I’ve been a fan of Jeni’s Splendid Ice Creams for many years now. It is a bona fide cultural sensation with a plethora of unique flavor combinations (my fave is Brown Butter Almond Brittle). Recently, I’ve become interested in the Jeni behind the brand. She’s been recognized by Fast Company as one of the most creative people in the business. Even after a long flight home from Cape Town the day before, she was every bit as ebullient as I’d hoped when I met her at her office in Columbus, Ohio.
You dropped out of art school to make ice cream out of your house. Four years later, you took an ice-cream-making course at Penn State. How did that change things?
At the time, I had this little tiny stand. I didn’t have very much success, but I had enough to imagine what I thought would be possible. I wanted to become an expert.

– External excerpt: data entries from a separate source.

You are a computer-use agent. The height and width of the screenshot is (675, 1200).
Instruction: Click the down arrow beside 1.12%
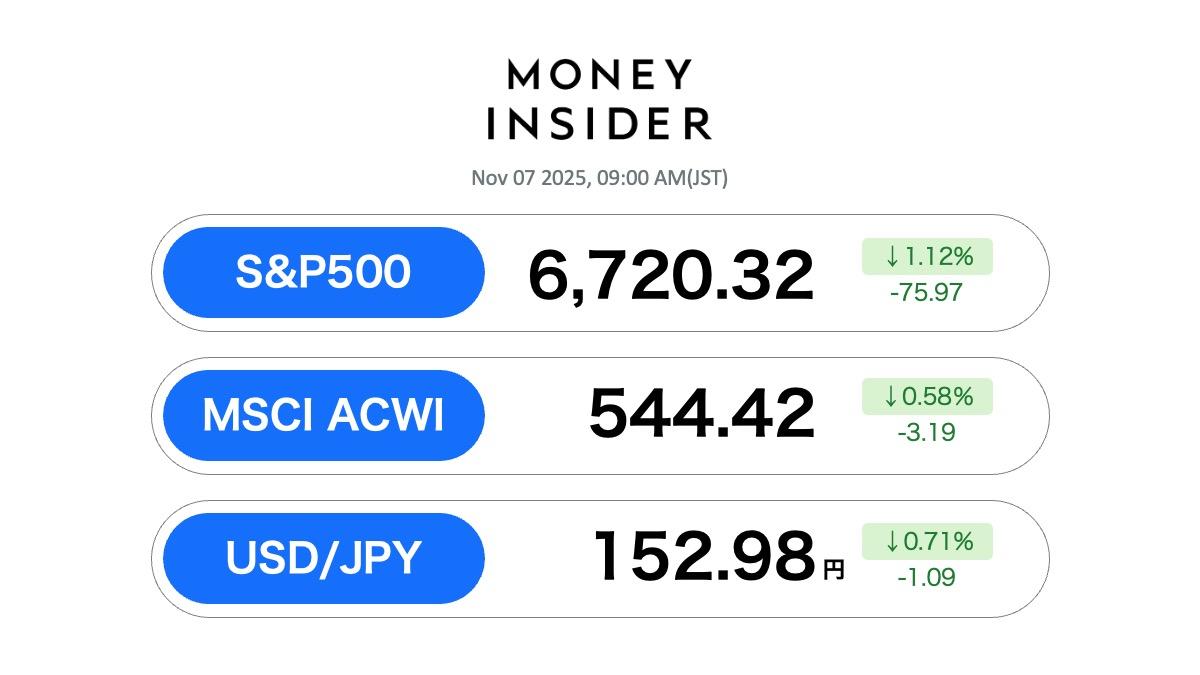(892, 257)
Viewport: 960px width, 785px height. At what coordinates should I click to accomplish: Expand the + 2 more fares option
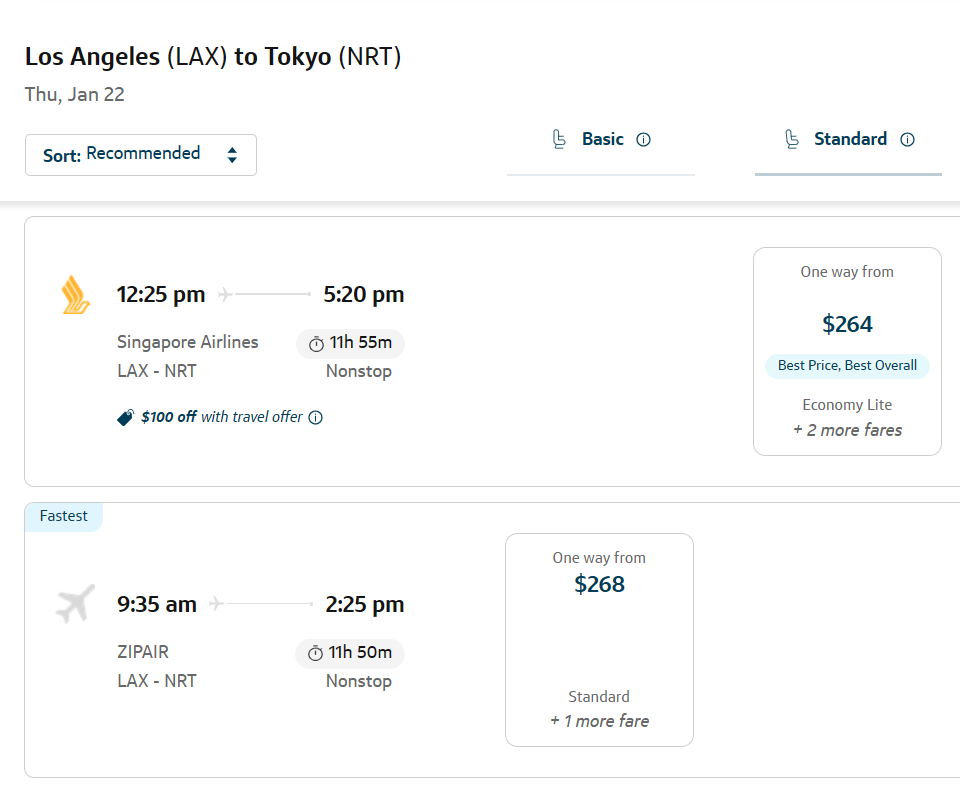(x=847, y=430)
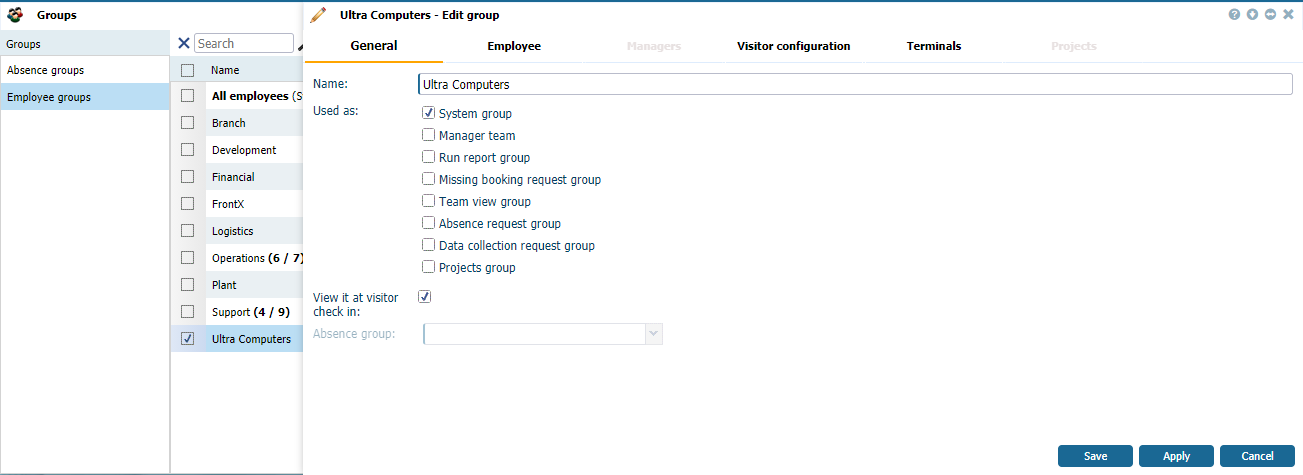
Task: Toggle the System group checkbox
Action: pyautogui.click(x=428, y=114)
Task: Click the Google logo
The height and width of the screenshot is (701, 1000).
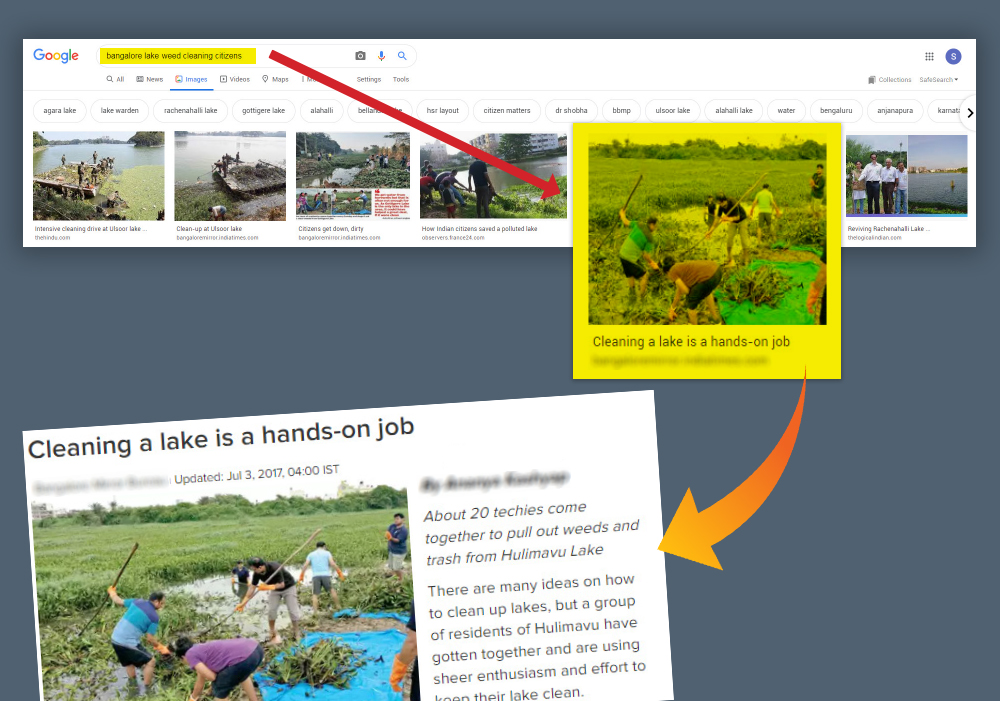Action: [x=56, y=56]
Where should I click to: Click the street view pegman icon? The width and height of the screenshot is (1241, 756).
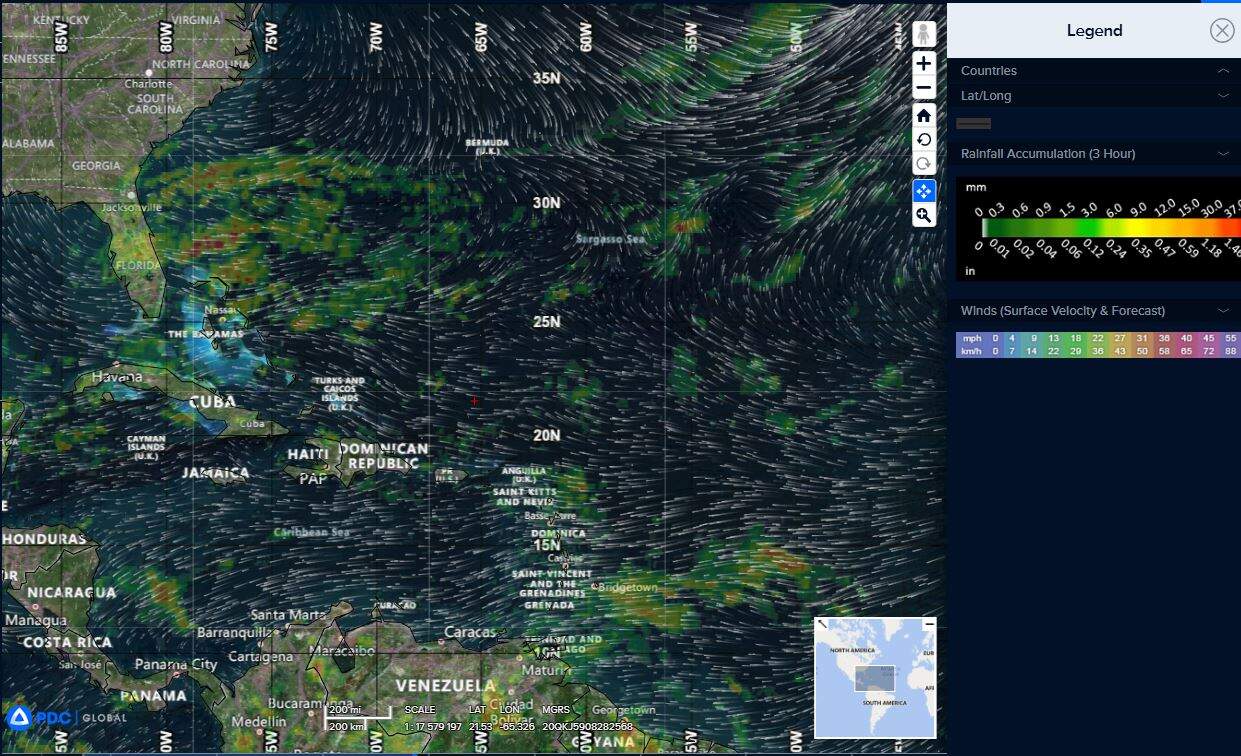click(x=924, y=35)
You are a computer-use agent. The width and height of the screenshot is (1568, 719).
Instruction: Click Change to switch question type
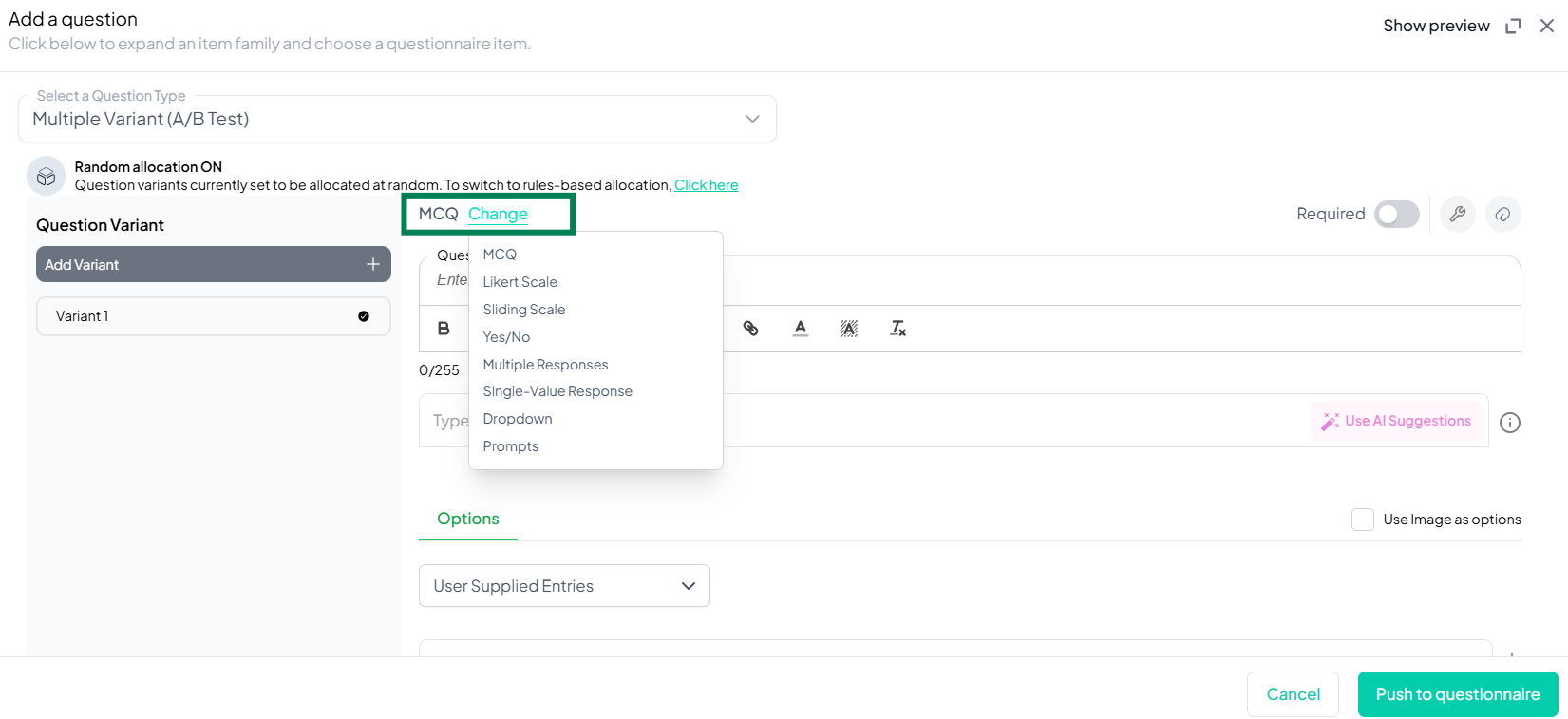pyautogui.click(x=498, y=214)
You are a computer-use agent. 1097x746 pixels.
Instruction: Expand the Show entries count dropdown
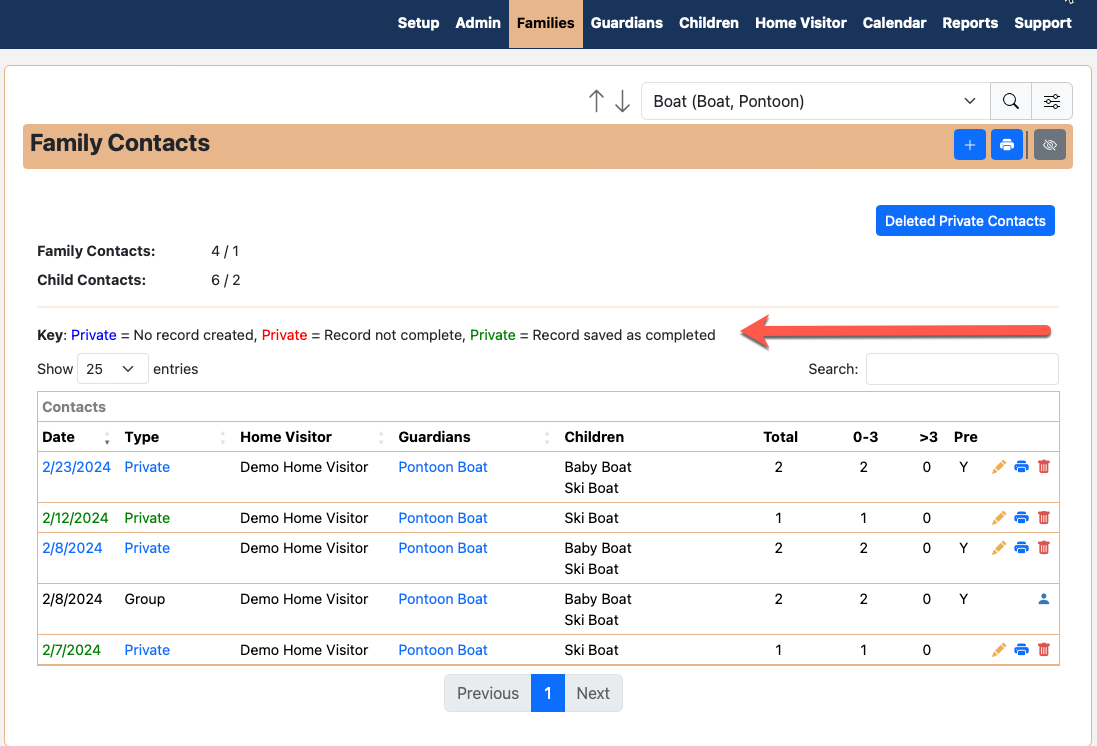click(112, 369)
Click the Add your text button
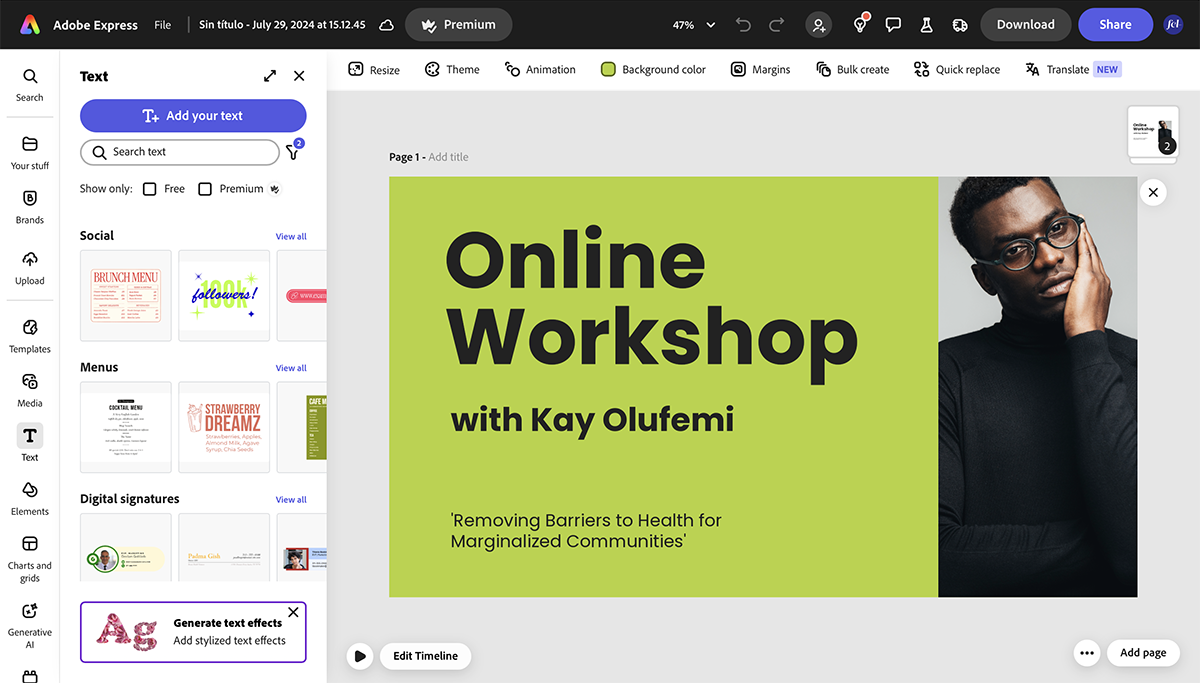 [x=193, y=115]
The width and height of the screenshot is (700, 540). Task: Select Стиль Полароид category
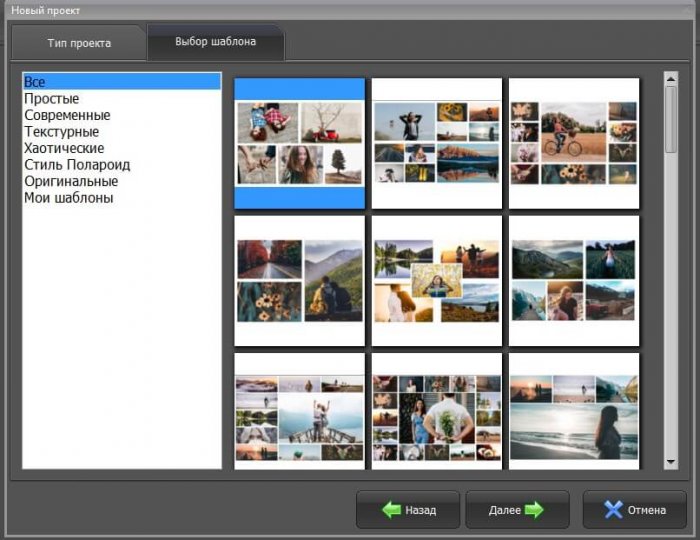pyautogui.click(x=77, y=165)
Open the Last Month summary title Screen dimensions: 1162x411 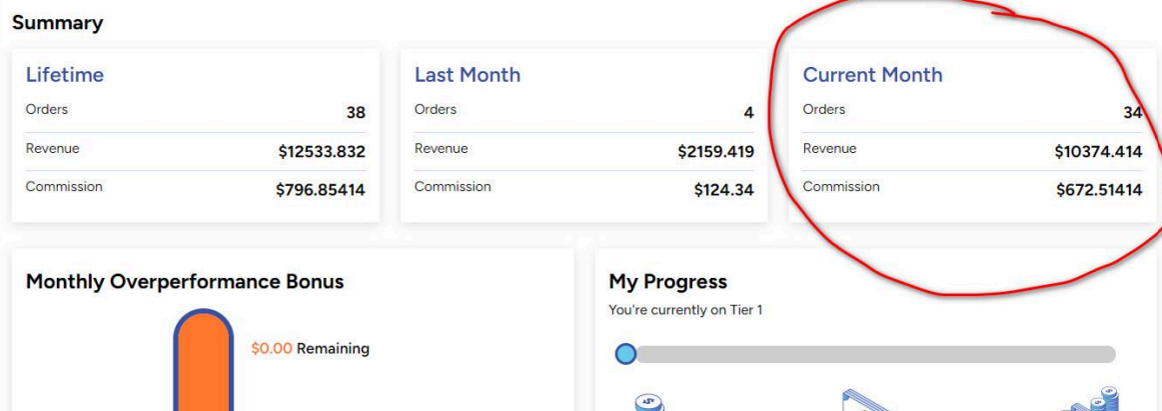tap(467, 75)
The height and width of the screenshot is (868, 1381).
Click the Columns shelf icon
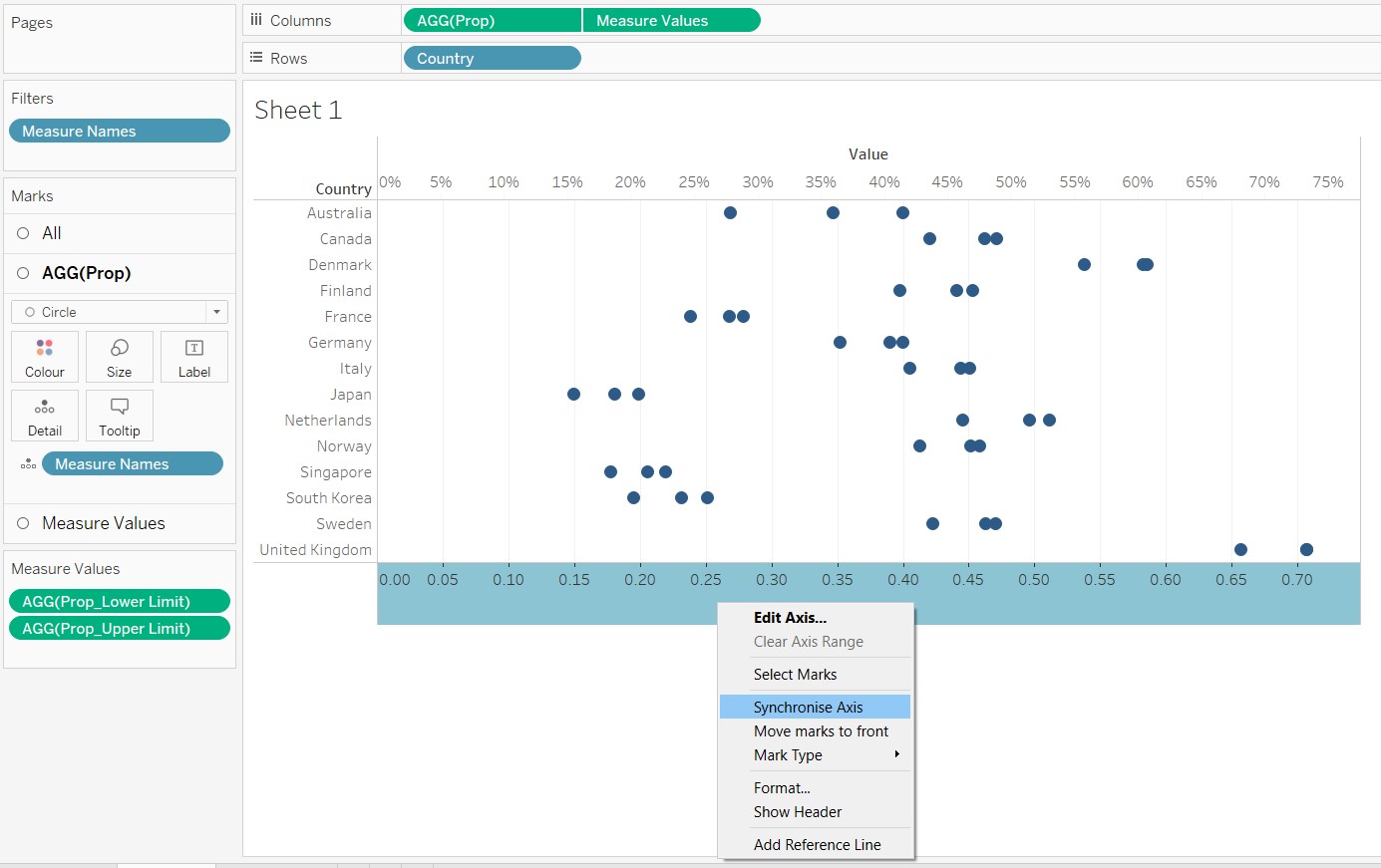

The course was three two-week intense sessions at beginning of each year over three years. It’s not a culinary course. Instead, you learn the science of manufacturing ice cream. Haagen-Dazs sends their plant managers there. When I attended in 2000, I was with dozens of mustachioed men. I mean, not fancy mustaches, just broomstick mustaches.
I learned about stabilizers, emulsifiers, flavorings — all of the stuff I wanted to take out of ice cream. Soon after, I started a partnership with Snowville Creamery, a great, wonderful, local dairy with a guy who was an evangelist for dairy. He and I and started doing experiments, and our work has since upended the whole ice cream industry.
It was really my first science class that I excelled at. I grew up being told that I was an art and literature person, and that science and math probably weren’t my strong points, which is not true.
How your approach is different from the rest of the industry?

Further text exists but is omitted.